- [What this task involves]:
From the first line to the last, retype the records exactly and skip the pictures.

== Source data

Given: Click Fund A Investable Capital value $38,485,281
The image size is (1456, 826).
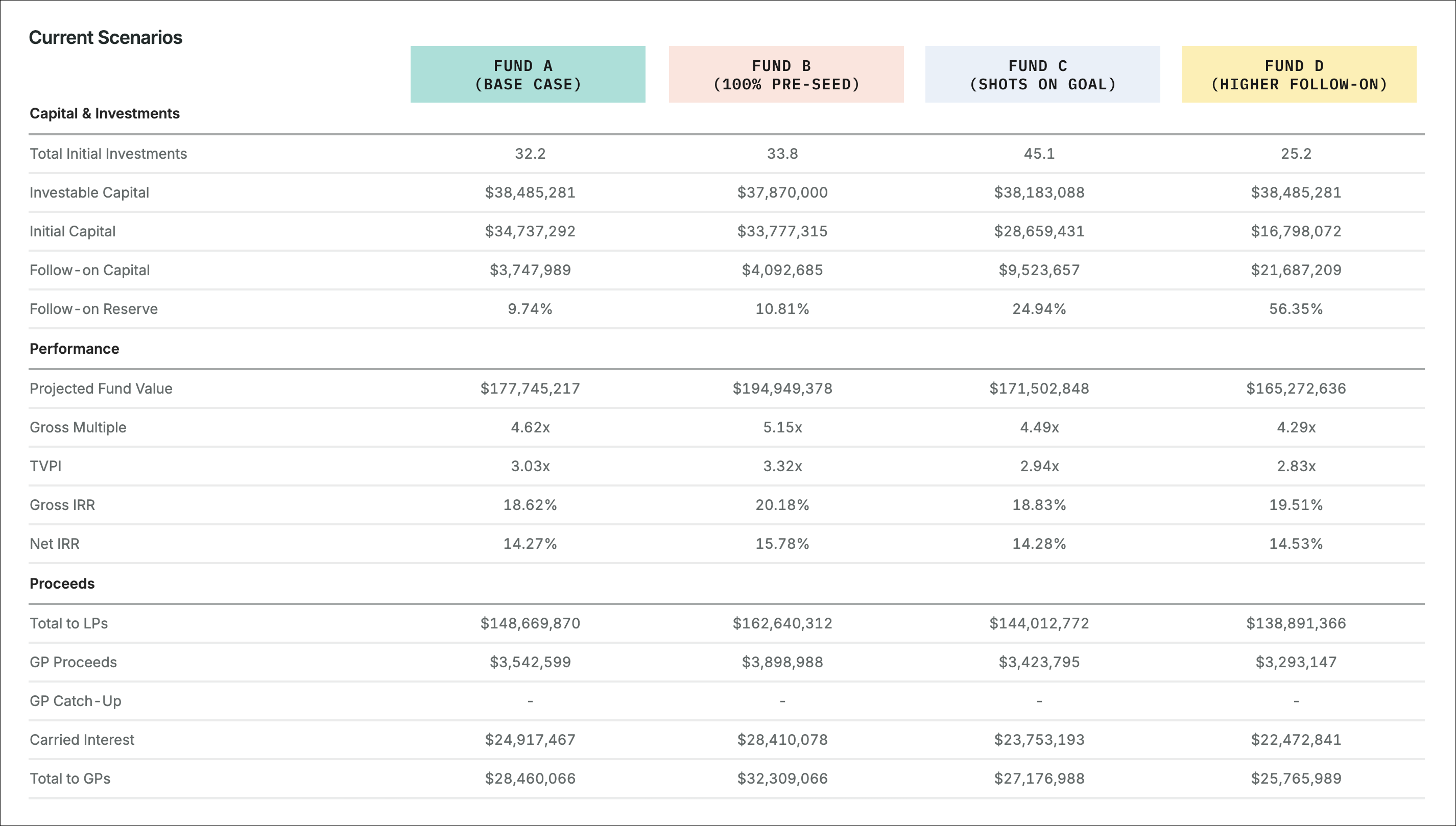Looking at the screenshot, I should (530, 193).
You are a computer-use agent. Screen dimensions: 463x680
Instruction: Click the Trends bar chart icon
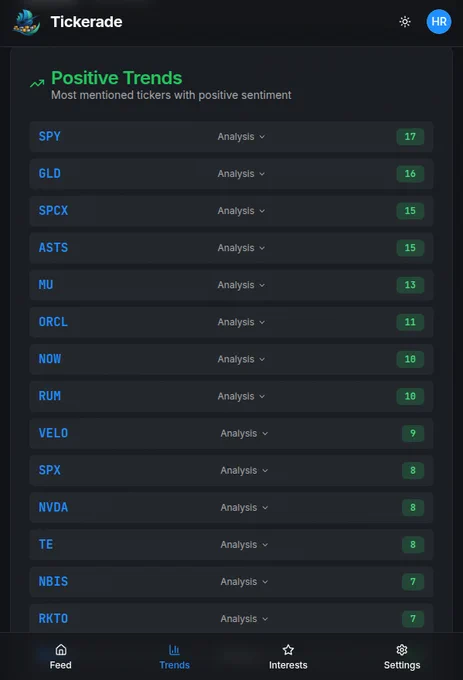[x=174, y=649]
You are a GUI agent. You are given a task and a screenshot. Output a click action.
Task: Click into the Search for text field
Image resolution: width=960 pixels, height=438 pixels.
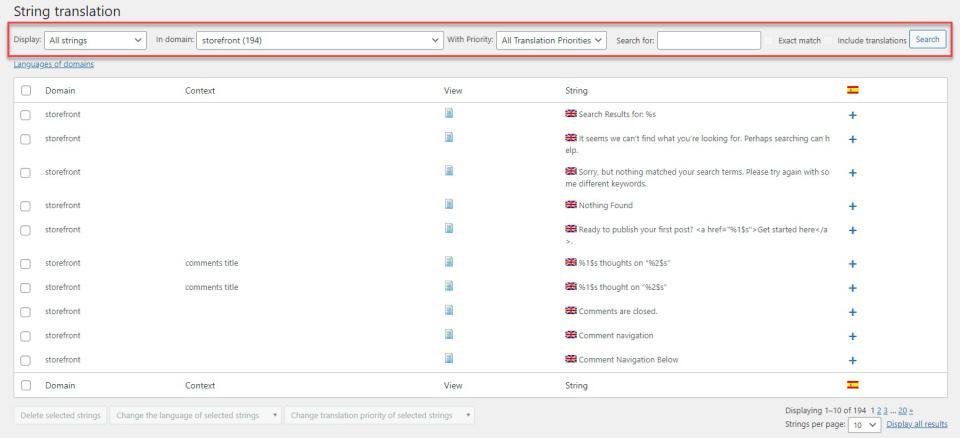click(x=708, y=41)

====

- [Exercise answer]:
Given: Click Fund A Investable Capital value $38,485,281
The image size is (1456, 826).
Looking at the screenshot, I should (530, 193).
You are a computer-use agent. Screen dimensions: 463x680
Instruction: Click the Trends bar chart icon
[x=174, y=649]
You are a GUI agent. You are given a task and a screenshot. Output a click action.
Task: Click into the Search for text field
Image resolution: width=960 pixels, height=438 pixels.
click(x=708, y=41)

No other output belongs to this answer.